El río se mantuvo crecido y rápido durante varios días, quizás por ello nunca la
encontraron. Y Humberto entonces se dejó caer en un pozo oscuro y denso de tristeza y
depresión.
Aunque continuó trabajando en la fábrica, la desolación creciente le fue carcomiendo las
ganas de seguir viviendo. De modo que se le veía cada día más demacrado y hundido. Y al
final, al otoño siguiente, alguien contó que lo vio junto al río. Recortaba con sus manos las
hojas amarillas de los fresnos, antes de echarlas al agua. Aquellas hojas tenían la misma forma
y color que los corazones que él hacía en el taller. Quien lo vio aquella mañana, se acercó para
preguntarle; pero él sólo dijo: “Son para la ondina”.

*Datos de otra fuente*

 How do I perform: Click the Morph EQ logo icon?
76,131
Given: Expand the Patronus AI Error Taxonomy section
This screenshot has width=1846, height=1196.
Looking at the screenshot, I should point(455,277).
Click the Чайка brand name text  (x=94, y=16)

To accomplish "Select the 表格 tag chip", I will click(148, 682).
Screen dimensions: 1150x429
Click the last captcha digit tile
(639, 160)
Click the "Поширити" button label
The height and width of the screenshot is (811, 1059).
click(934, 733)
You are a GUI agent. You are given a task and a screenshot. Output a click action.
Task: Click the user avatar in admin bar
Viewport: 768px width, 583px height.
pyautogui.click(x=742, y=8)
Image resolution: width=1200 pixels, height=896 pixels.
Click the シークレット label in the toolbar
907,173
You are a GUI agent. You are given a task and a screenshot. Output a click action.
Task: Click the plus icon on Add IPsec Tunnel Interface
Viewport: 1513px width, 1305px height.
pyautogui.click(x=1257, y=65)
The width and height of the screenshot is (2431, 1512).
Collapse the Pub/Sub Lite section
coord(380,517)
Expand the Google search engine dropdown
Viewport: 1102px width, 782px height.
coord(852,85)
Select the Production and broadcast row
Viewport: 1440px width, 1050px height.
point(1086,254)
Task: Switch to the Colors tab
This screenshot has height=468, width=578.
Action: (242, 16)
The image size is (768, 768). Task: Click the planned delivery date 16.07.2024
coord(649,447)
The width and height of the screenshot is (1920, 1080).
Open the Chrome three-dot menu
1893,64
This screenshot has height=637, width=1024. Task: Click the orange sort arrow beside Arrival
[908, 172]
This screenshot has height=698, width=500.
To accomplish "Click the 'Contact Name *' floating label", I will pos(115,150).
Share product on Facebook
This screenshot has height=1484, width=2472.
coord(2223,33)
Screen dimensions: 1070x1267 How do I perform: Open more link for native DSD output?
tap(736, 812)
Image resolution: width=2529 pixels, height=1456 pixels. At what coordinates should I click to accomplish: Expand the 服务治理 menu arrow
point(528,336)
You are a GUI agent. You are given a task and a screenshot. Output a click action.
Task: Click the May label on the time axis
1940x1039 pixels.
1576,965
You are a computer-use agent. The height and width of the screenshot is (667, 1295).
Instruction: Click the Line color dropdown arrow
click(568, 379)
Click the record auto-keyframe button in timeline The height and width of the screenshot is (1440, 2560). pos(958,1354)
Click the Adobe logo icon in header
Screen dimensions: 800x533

Algunos días después lo vieron de nuevo paseando por la ribera. Las aguas aquel día
también corrían crecidas. Luego nada más se supo de Humberto el metalúrgico. Lo estuvieron
buscando durante mucho tiempo; hasta que el director de la fábrica decidió escribir al
ayuntamiento de Hannover, para que comunicaran a la familia su desaparición. Algunos dijeron
que tal vez se hubiera marchado lejos, para intentar mitigar la tristeza que allí de continuo le
afloraba por su mirada siempre húmeda y desolada; aunque otros, los más fantasiosos,
estaban convencidos de que se había sumergido junto a la ondina a quien unos días antes le
había regalado varios corazones teñidos de otoño.